Sobre la rota techumbre de paja, si algo se veía era el revoloteo de alas
negras y traidoras, plumajes fúnebres de cuervos y milanos, que al
agitarse hacían enmudecer los árboles cargados de gozosos aleteos y
juguetones piídos, quedando silenciosa la huerta, como si no hubiese
gorriones en media legua á la redonda.
Pepeta iba á seguir adelante, hacia su blanca barraca, que asomaba
entre los árboles algunos campos más allá; pero hubo de permanecer
inmóvil en el alto borde del camino, para que pasase un carro cargado
que avanzaba dando tumbos y parecía venir de la ciudad.
Su curiosidad femenil se excitó al fijarse en él.
Era un pobre carro de labranza, tirado por un rocín viejo y huesudo, al
que ayudaba en los baches difíciles un hombre alto que marchaba junto
á él animándole con gritos y chasquidos de tralla.
Vestía de labrador; pero el modo de llevar el pañuelo anudado á la
cabeza, sus pantalones de pana y otros detalles de su traje, delataban
que no era de la huerta, donde el adorno personal ha ido poco á poco
contaminándose del gusto de la ciudad. Era labrador de algún pueblo
lejano: tal vez venía del riñón de la provincia.

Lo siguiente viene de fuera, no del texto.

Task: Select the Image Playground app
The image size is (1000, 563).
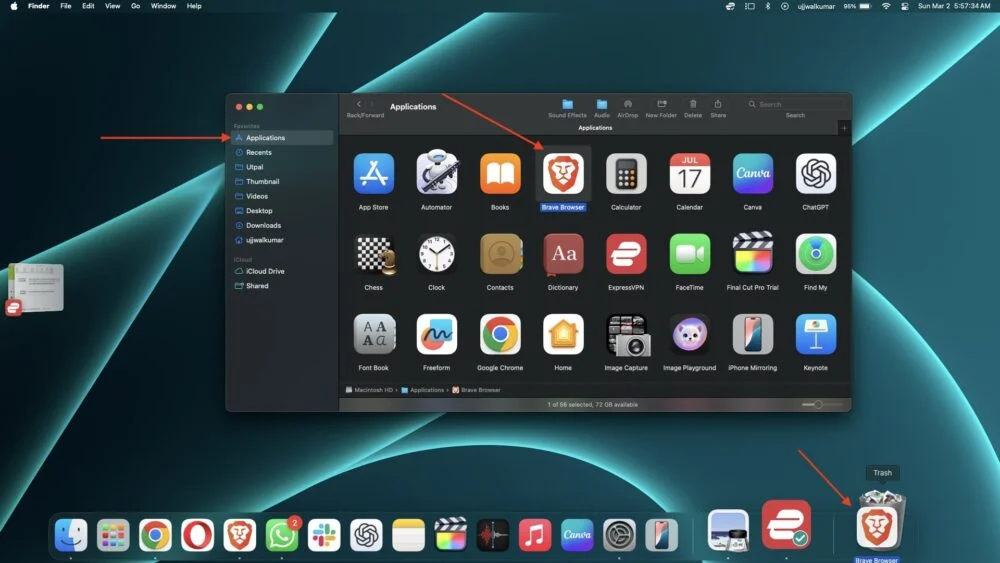Action: tap(690, 335)
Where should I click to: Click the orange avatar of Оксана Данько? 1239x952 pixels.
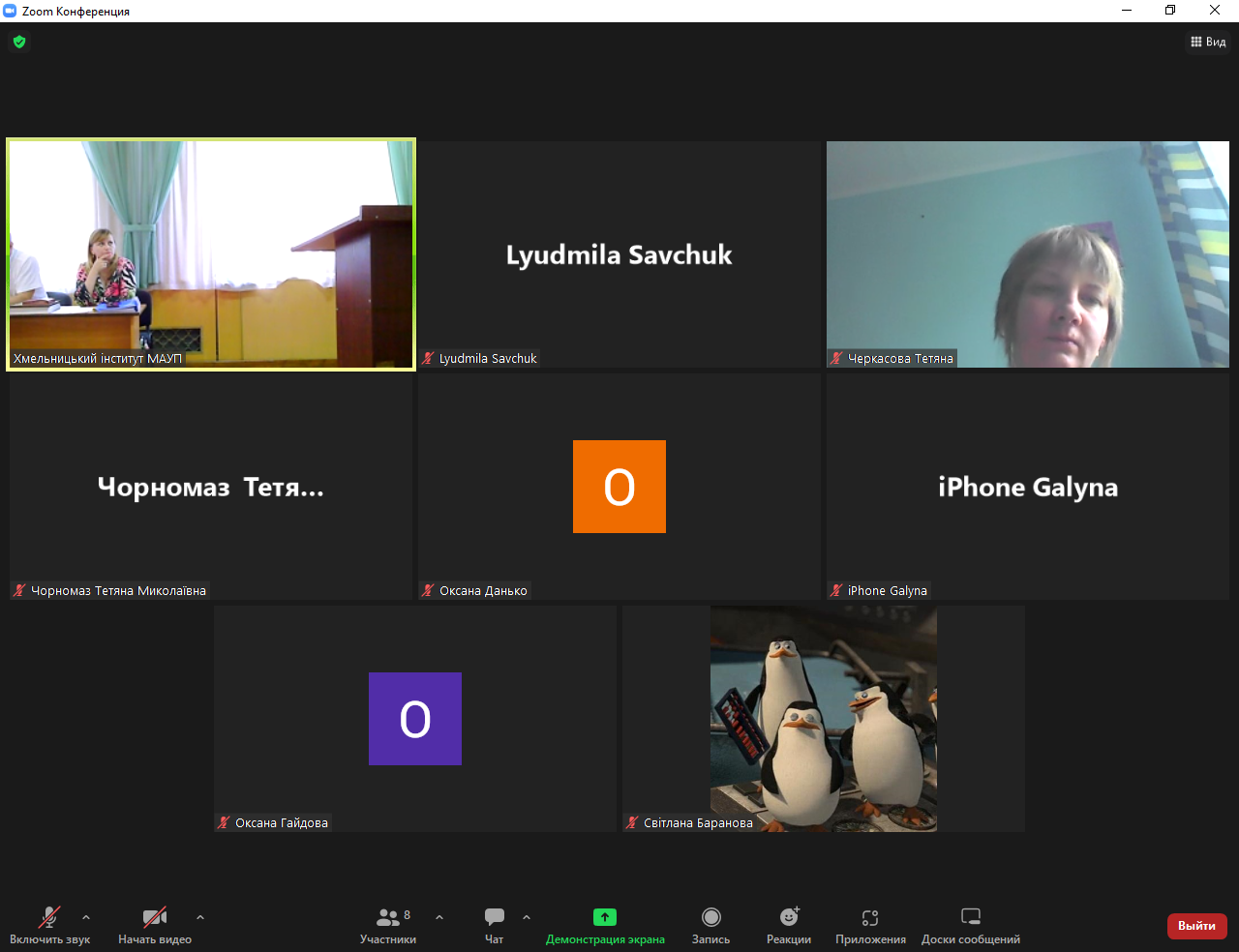coord(620,487)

Sobre el carro amontonábanse, formando pirámide hasta más arriba de
los varales, toda clase de objetos domésticos. Era la emigración de una
familia entera. Tísicos colchones, jergones rellenos de escandalosa hoja
de maíz, sillas de esparto, sartenes, calderas, platos, cestas, verdes
banquillos de cama, todo se amontonaba sobre el carro, sucio, gastado,
miserable, oliendo á hambre, á fuga desesperada, como si la desgracia
marchase tras de la familia pisándole los talones. En la cumbre de este
revoltijo veíanse tres niños abrazados, que contemplaban los campos
con ojos muy abiertos, como exploradores que visitan un país por vez
primera.
A pie y detrás del carro, como vigilando por si caía algo de éste,
marchaban una mujer y una muchacha, alta, delgada, esbelta, que
parecía hija de aquélla. Al otro lado del rocín, ayudando cuando el
vehículo se detenía en un mal paso, iba un muchacho de unos once
años. Su exterior grave delataba al niño que, acostumbrado á luchar con
la miseria, es un hombre á la edad en que otros juegan. Un perrillo
sucio y jadeante cerraba la marcha.
Pepeta, apoyada en el lomo de su vaca, les veía avanzar, poseída cada
vez de mayor curiosidad. ¿Adonde iría esta pobre gente?
El camino aquel, afluyente al de Alboraya, no iba á ninguna parte. Se
extinguía á lo lejos, como agotado por las bifurcaciones innumerables
de sendas y caminitos que daban entrada á las barracas.
Pero su curiosidad tuvo un final inesperado. ¡Virgen Santísima! El
carro se salía del camino, atravesaba el ruinoso puente de troncos y
tierra que daba acceso á las tierras malditas, y se metía por los campos
del tío Barret, aplastando con sus ruedas la maleza respetada.
La familia seguía detrás, manifestando con gestos y palabras confusas
la impresión que le causaba tanta miseria, pero en línea recta hacia la
destrozada barraca, como quien toma posesión de lo que es suyo.
Pepeta no quiso ver más. Ahora sí que corrió de veras hacia su barraca.